Since C2, C3, P5, and ABI were all physical attributes of the blood pulse wave, the results proved that an interaction existed between the blood pulse and the myocardial perfusion. One of the reasons for correlations between radial pulse spectrum and SMI may be due to coronary atherosclerosis and auto-regulation of coronary blood flow. In the development of coronary atherosclerosis, coronary microvascular resistance reduces to meet the myocardial oxygen need [64] Hemodynamic change of the loading condition and vascular characteristics was reflected on arterial blood pulse.
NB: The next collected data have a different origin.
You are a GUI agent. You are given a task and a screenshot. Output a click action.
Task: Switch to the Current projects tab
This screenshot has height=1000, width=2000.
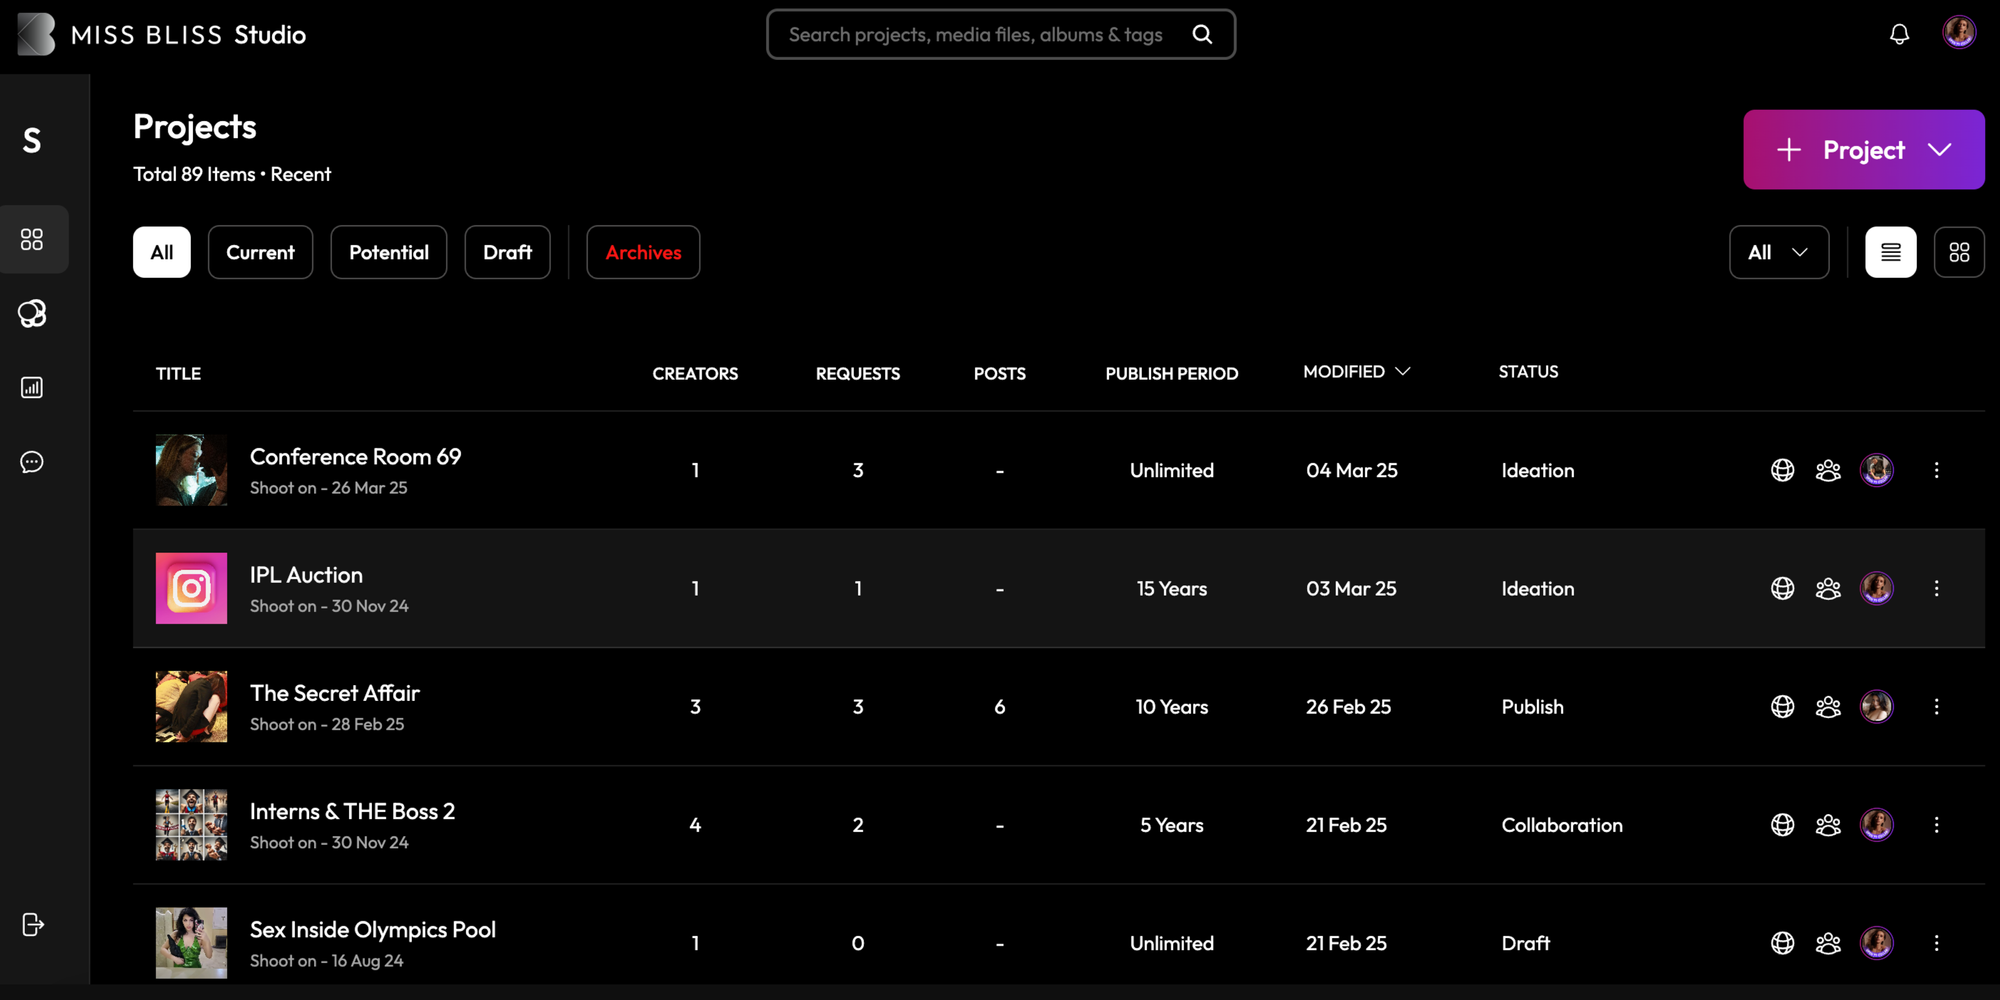pyautogui.click(x=260, y=252)
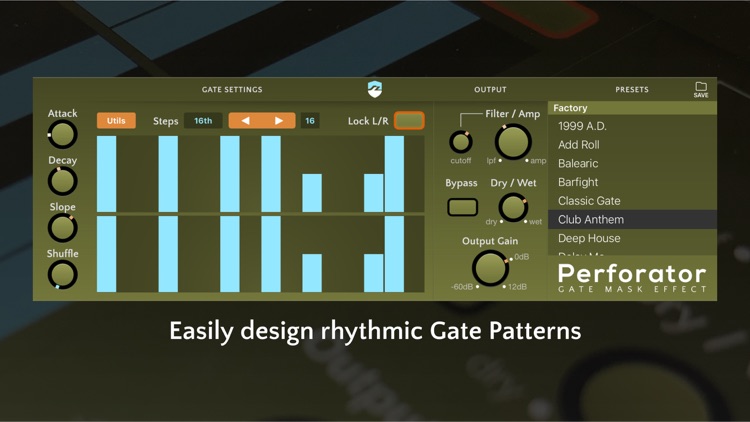Toggle the Bypass button

(x=463, y=207)
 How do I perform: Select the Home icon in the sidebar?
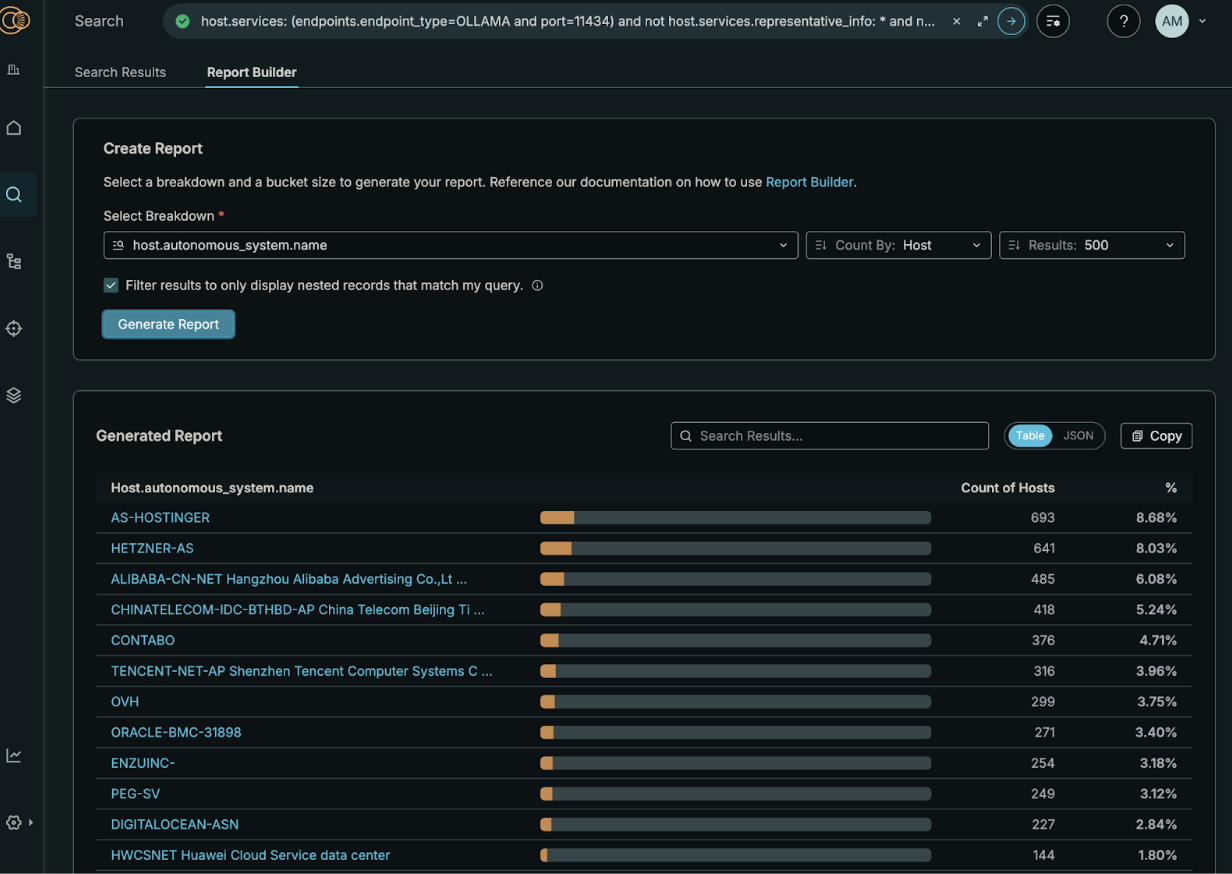(x=14, y=127)
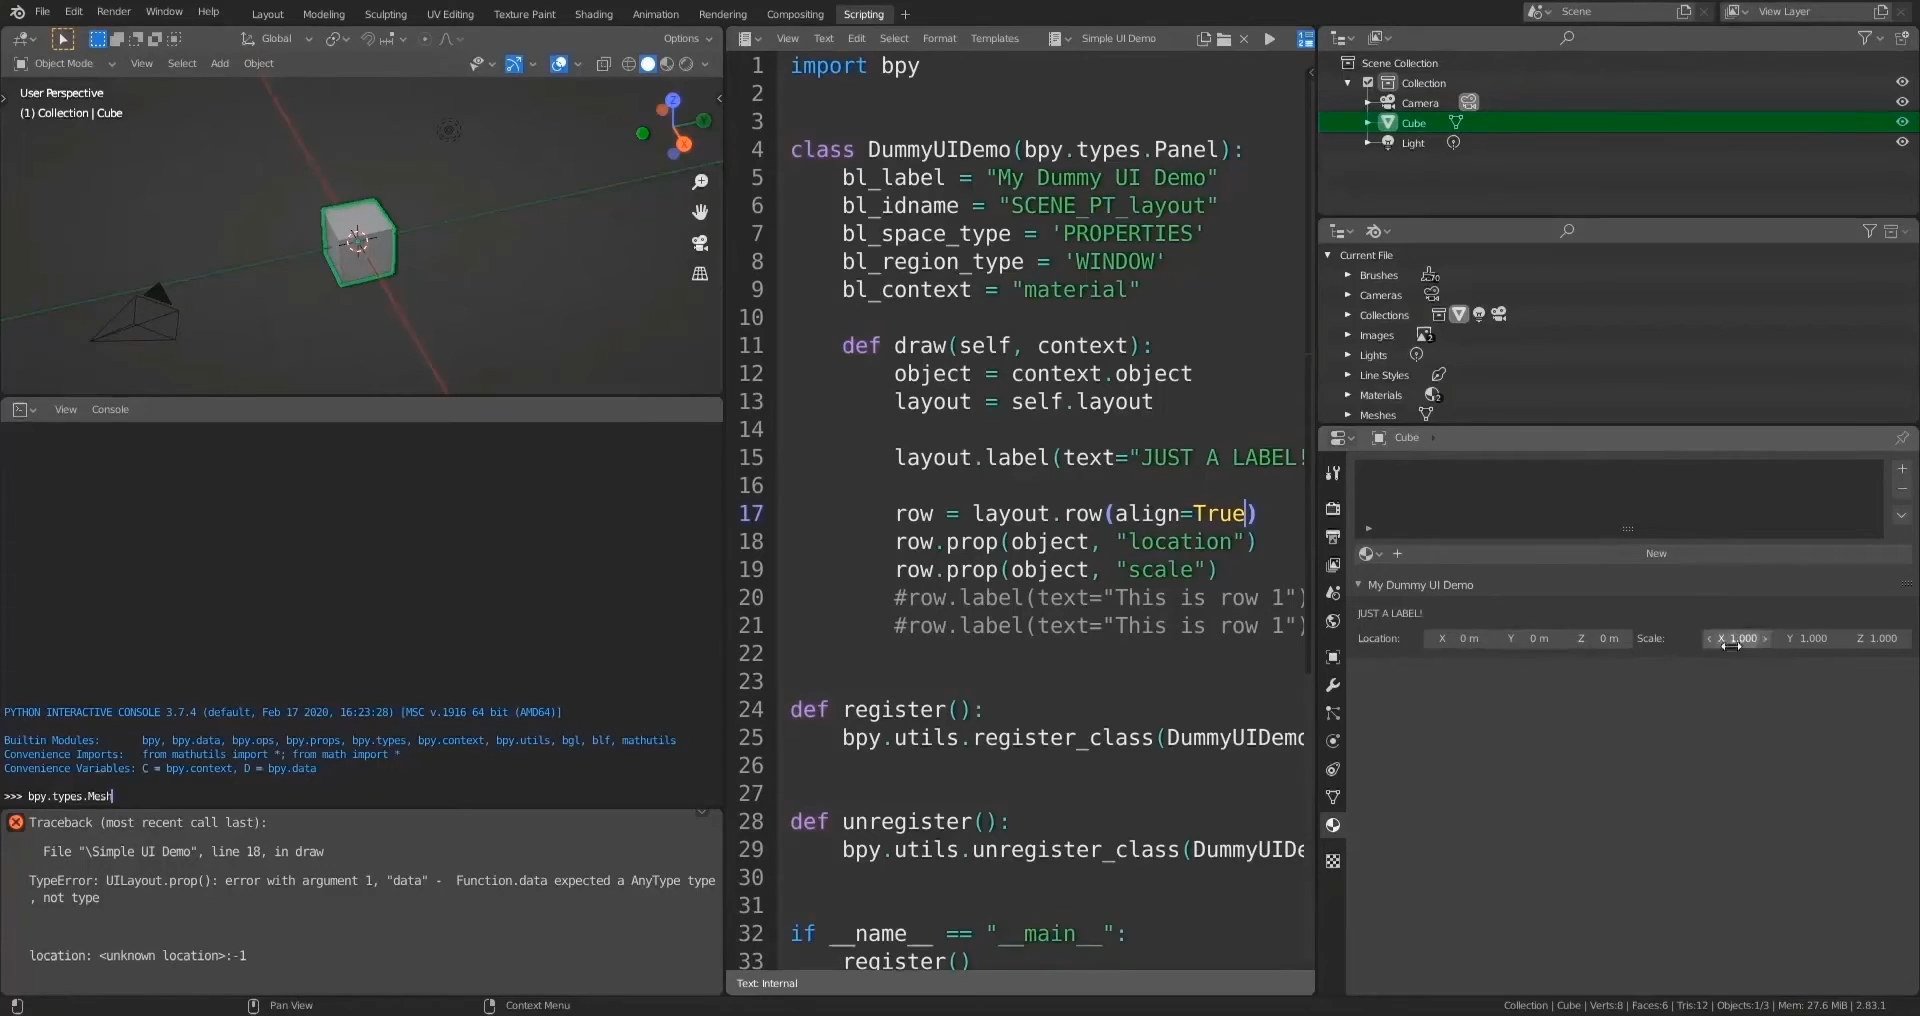
Task: Open the Render properties tab icon
Action: point(1332,509)
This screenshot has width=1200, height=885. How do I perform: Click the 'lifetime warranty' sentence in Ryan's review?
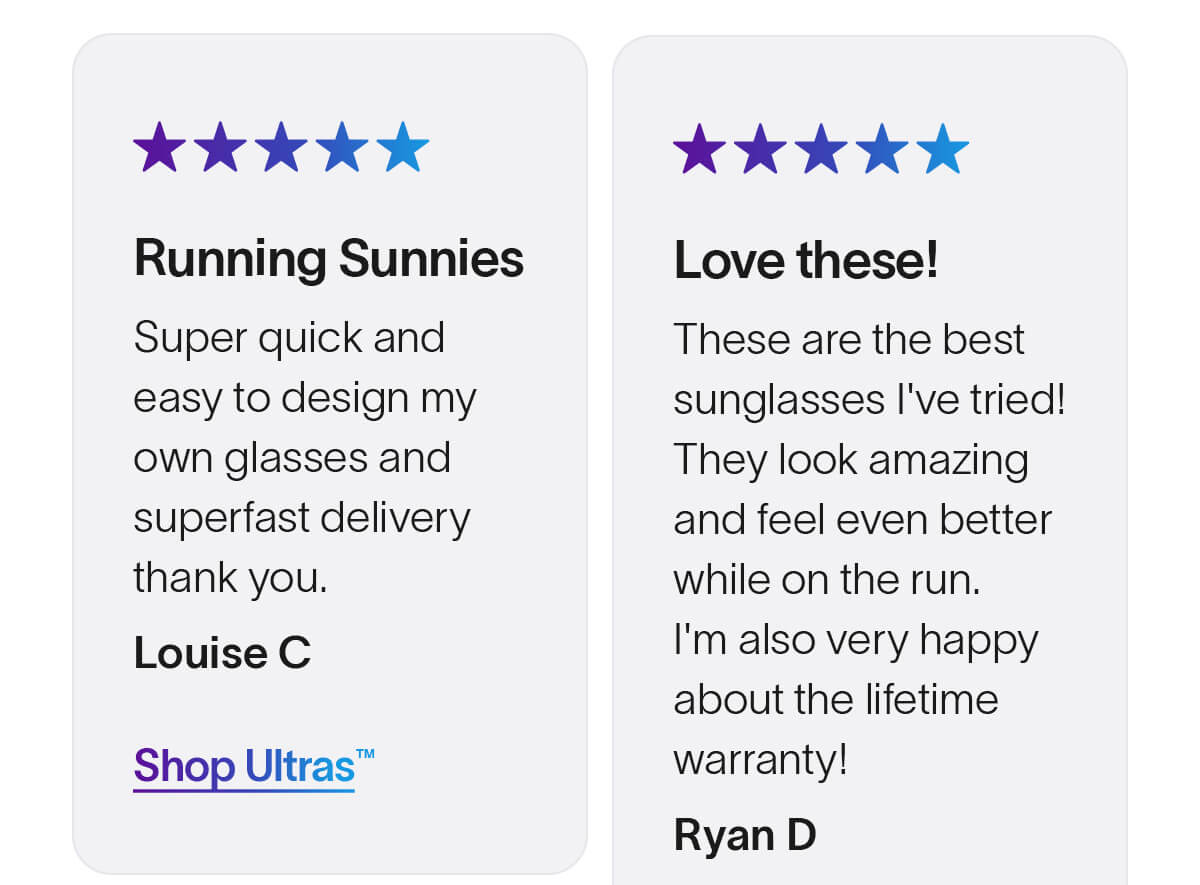(856, 699)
This explains why the aortic pulse is associated with cardiovascular risk and predicts the future adverse cardiovascular events [41]–[43]. The recent studies manifested that harmonics of the radial pulse could also be risk factors for coronary artery stenosis, myocardial ischemia, and the decrease of heart function [20], [21]. This result was consistent with Wang’s studies and “resonance theory” in hemodynamics [15], [19], [23]. In addition, this report found that the enrolled patients with moderate to severe SMI had higher resting heart rates. The higher heart rate will increase the oxygen consumption of myocardium and cause the decrease of micro-vascular resistance by auto-regulation [64], [65]. The coronary microvascular dilation at rest will also make an influence on resting radial pulse spectrum. Elevated resting heart rate is also a risk factor for cardiac events [66]. Heart rate reduction by medical treatment can improve the cardiovascular outcome [66]. More studies were needed to reveal the detailed interaction mechanism and principle between SMI and pressure pulse spectrum.
V. Conclusion
In this cross-sectional study, we proposed and proved significant associations between potential risk markers (C2, C3, and P5) and SMI through the t-test of baseline characteristic, chi-test, odds ratios, and multivariable regression. Furthermore, to the best of our knowledge, this report was the first article to combine the harmonics of the radial pulse wave, ABI-index, and ACR-index to give an MIS score, where the diagnostic performance of MIS demonstrated superior capability in stratifying risk of SMI compared to 10-year ASCVD score and to any single risk markers using odds ratio analysis. In MIS score, C2 C3, and P5 were essential and provided additional crucial information in identifying SMI. All of the above five markers are safe enough to facilitate in routine clinical practice and also are cost-effective to repeat within months. Thus, periodic screening for radial pulse spectrum combined with ABI, and urine examination may allow early identification and better stratification of SMI in type 2 diabetic patients. A positive MIS test score may signify the need for further investigations of SMI using stress imaging such as stress myocardial perfusion imaging or stress echocardiography. Conclusively, pulse spectrum information combining with ABI and ACR manifested excellent performance in stratifying risk of SMI in patients with type 2 diabetes.
VI. List of Abbreviations
SMI: silent myocardial ischemia, SBP: Systolic blood pressure, DBP: Diastolic blood pressure, LDL: low-density lipoprotein cholesterol, HDL: high-density lipoprotein cholesterol, TG: triglycerides, HR: heart rate, ASCVD: Atherosclerotic Cardiovascular Disease, BMI: Body Mass Index, Hba1c: Glycated hemoglobin, ABI: Ankle–brachial pressure index, ACR: Albumin Creatinine Ratio, SSS: Summed Stress Score, MPI: Myocardial perfusion imaging, MIS: myocardial ischemia score.